- Exercise description
Exact copies of the records below are needed, free of pictures.

- Data to use
↓↓↓

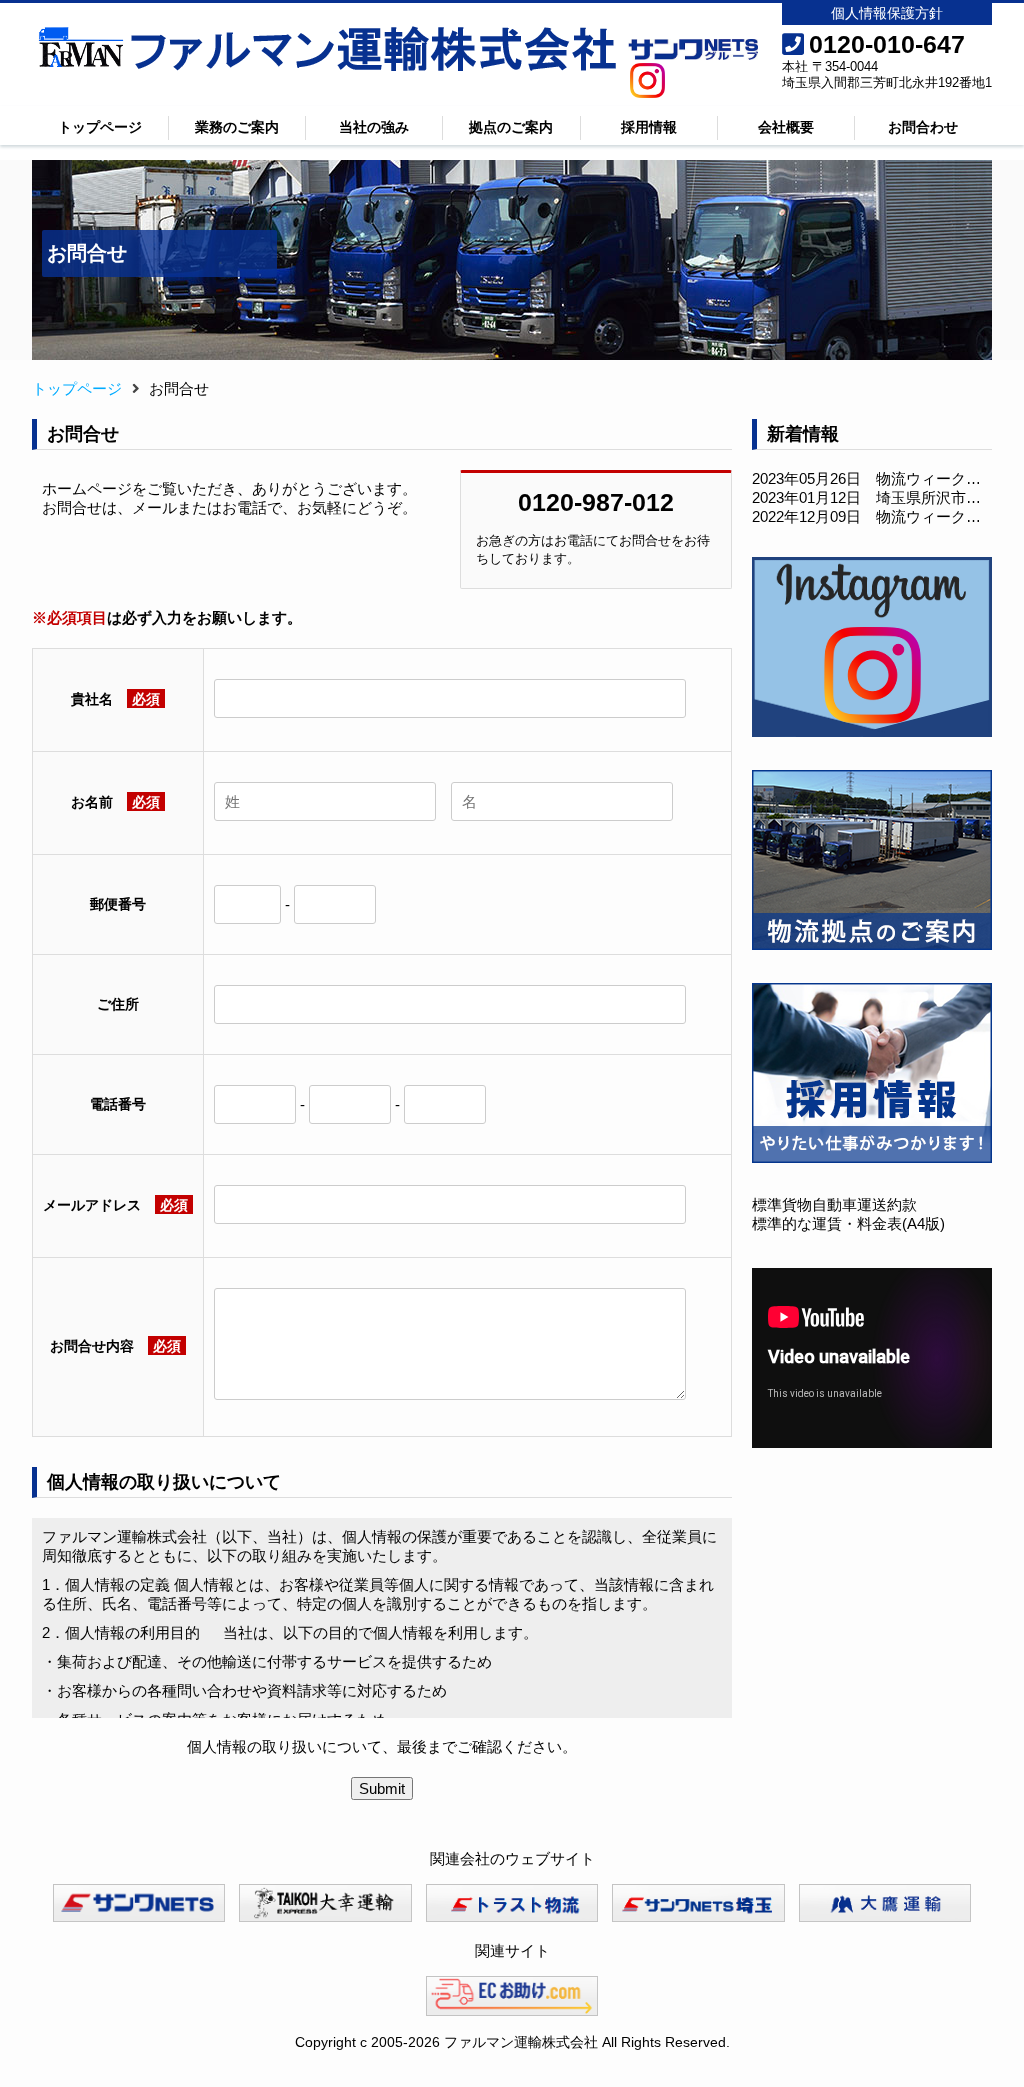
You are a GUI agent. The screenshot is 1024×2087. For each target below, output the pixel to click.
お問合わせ (923, 127)
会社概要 (786, 127)
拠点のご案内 (511, 127)
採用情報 (649, 127)
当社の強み (374, 127)
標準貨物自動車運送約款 (834, 1204)
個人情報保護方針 (887, 13)
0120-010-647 (887, 44)
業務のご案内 (237, 127)
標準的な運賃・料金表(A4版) (848, 1223)
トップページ (100, 127)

↑↑↑

- Answer section
You are a GUI agent. The screenshot is 1024×2087. For each target below, output the pixel to click.
お問合わせ (923, 127)
会社概要 (786, 127)
拠点のご案内 (511, 127)
採用情報 (649, 127)
当社の強み (374, 127)
標準貨物自動車運送約款 (834, 1204)
個人情報保護方針 (887, 13)
0120-010-647 (887, 44)
業務のご案内 (237, 127)
標準的な運賃・料金表(A4版) (848, 1223)
トップページ (100, 127)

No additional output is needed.